== Records for this exercise
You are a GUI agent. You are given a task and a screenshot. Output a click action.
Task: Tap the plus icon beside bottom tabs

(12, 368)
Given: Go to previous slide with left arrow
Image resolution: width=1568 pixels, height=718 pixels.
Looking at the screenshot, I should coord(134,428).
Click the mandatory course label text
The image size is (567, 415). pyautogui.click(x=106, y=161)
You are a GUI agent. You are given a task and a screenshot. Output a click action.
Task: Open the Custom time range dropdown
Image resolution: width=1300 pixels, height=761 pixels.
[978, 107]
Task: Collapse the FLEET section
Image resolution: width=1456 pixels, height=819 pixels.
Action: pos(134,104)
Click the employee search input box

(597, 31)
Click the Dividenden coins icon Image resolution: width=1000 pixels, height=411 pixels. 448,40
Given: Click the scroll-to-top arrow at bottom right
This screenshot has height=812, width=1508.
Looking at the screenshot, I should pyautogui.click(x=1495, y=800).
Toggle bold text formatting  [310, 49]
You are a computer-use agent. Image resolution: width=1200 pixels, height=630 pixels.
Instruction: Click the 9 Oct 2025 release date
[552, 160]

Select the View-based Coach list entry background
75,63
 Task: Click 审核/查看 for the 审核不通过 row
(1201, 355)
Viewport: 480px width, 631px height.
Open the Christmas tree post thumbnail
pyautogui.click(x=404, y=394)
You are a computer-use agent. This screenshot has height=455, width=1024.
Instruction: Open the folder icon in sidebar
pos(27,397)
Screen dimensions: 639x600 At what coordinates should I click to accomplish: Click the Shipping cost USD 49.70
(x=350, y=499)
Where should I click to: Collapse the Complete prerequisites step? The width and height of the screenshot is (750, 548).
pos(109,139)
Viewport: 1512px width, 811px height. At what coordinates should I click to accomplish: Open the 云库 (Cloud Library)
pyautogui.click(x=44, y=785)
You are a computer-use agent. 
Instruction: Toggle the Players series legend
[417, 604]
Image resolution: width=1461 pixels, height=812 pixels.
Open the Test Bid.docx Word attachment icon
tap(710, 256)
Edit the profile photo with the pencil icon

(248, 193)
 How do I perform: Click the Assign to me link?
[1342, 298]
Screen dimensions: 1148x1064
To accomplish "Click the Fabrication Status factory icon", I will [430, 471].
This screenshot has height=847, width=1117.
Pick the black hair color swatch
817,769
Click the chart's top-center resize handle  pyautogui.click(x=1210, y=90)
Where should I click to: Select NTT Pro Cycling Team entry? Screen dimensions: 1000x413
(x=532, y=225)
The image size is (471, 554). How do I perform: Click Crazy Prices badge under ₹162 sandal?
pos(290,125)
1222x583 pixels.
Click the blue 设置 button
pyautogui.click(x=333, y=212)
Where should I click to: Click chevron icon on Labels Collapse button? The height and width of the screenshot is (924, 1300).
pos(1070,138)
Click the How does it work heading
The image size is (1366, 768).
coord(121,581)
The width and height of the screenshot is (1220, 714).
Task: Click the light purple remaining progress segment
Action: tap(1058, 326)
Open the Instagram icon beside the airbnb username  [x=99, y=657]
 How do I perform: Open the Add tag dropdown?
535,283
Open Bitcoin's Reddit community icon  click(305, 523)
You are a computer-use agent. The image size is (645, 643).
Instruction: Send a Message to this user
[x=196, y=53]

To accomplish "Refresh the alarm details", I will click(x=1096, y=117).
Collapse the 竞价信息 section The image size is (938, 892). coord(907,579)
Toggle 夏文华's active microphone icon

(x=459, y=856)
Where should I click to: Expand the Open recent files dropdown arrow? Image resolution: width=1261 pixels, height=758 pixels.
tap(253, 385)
====
- _Direction_:
Rewrite the entries above as a JSON list of strings, with one string for each line and the blank lines dropped.

- _Written answer_:
[
  "You are a GUI agent. You are given a task and a screenshot. Output a click action.",
  "Task: Tap the plus icon beside bottom tabs",
  "(12, 368)",
  "Given: Go to previous slide with left arrow",
  "Image resolution: width=1568 pixels, height=718 pixels.",
  "Looking at the screenshot, I should coord(134,428).",
  "Click the mandatory course label text",
  "The image size is (567, 415). pyautogui.click(x=106, y=161)",
  "You are a GUI agent. You are given a task and a screenshot. Output a click action.",
  "Task: Open the Custom time range dropdown",
  "Image resolution: width=1300 pixels, height=761 pixels.",
  "[978, 107]",
  "Task: Collapse the FLEET section",
  "Image resolution: width=1456 pixels, height=819 pixels.",
  "Action: pos(134,104)",
  "Click the employee search input box",
  "(597, 31)",
  "Click the Dividenden coins icon Image resolution: width=1000 pixels, height=411 pixels. 448,40",
  "Given: Click the scroll-to-top arrow at bottom right",
  "This screenshot has height=812, width=1508.",
  "Looking at the screenshot, I should pyautogui.click(x=1495, y=800).",
  "Toggle bold text formatting  [310, 49]",
  "You are a computer-use agent. Image resolution: width=1200 pixels, height=630 pixels.",
  "Instruction: Click the 9 Oct 2025 release date",
  "[552, 160]",
  "Select the View-based Coach list entry background",
  "75,63",
  " Task: Click 审核/查看 for the 审核不通过 row",
  "(1201, 355)",
  "Viewport: 480px width, 631px height.",
  "Open the Christmas tree post thumbnail",
  "pyautogui.click(x=404, y=394)",
  "You are a computer-use agent. This screenshot has height=455, width=1024.",
  "Instruction: Open the folder icon in sidebar",
  "pos(27,397)",
  "Screen dimensions: 639x600 At what coordinates should I click to accomplish: Click the Shipping cost USD 49.70",
  "(x=350, y=499)",
  "Where should I click to: Collapse the Complete prerequisites step? The width and height of the screenshot is (750, 548).",
  "pos(109,139)",
  "Viewport: 1512px width, 811px height. At what coordinates should I click to accomplish: Open the 云库 (Cloud Library)",
  "pyautogui.click(x=44, y=785)",
  "You are a computer-use agent. ",
  "Instruction: Toggle the Players series legend",
  "[417, 604]",
  "Image resolution: width=1461 pixels, height=812 pixels.",
  "Open the Test Bid.docx Word attachment icon",
  "tap(710, 256)",
  "Edit the profile photo with the pencil icon",
  "(248, 193)",
  " How do I perform: Click the Assign to me link?",
  "[1342, 298]",
  "Screen dimensions: 1148x1064",
  "To accomplish \"Click the Fabrication Status factory icon\", I will [430, 471].",
  "This screenshot has height=847, width=1117.",
  "Pick the black hair color swatch",
  "817,769",
  "Click the chart's top-center resize handle  pyautogui.click(x=1210, y=90)",
  "Where should I click to: Select NTT Pro Cycling Team entry? Screen dimensions: 1000x413",
  "(x=532, y=225)",
  "The image size is (471, 554). How do I perform: Click Crazy Prices badge under ₹162 sandal?",
  "pos(290,125)",
  "1222x583 pixels.",
  "Click the blue 设置 button",
  "pyautogui.click(x=333, y=212)",
  "Where should I click to: Click chevron icon on Labels Collapse button? The height and width of the screenshot is (924, 1300).",
  "pos(1070,138)",
  "Click the How does it work heading",
  "The image size is (1366, 768).",
  "coord(121,581)",
  "The width and height of the screenshot is (1220, 714).",
  "Task: Click the light purple remaining progress segment",
  "Action: tap(1058, 326)",
  "Open the Instagram icon beside the airbnb username  [x=99, y=657]",
  " How do I perform: Open the Add tag dropdown?",
  "535,283",
  "Open Bitcoin's Reddit community icon  click(305, 523)",
  "You are a computer-use agent. The image size is (645, 643).",
  "Instruction: Send a Message to this user",
  "[x=196, y=53]",
  "To accomplish \"Refresh the alarm details\", I will click(x=1096, y=117).",
  "Collapse the 竞价信息 section The image size is (938, 892). coord(907,579)",
  "Toggle 夏文华's active microphone icon",
  "(x=459, y=856)",
  "Where should I click to: Expand the Open recent files dropdown arrow? Image resolution: width=1261 pixels, height=758 pixels.",
  "tap(253, 385)"
]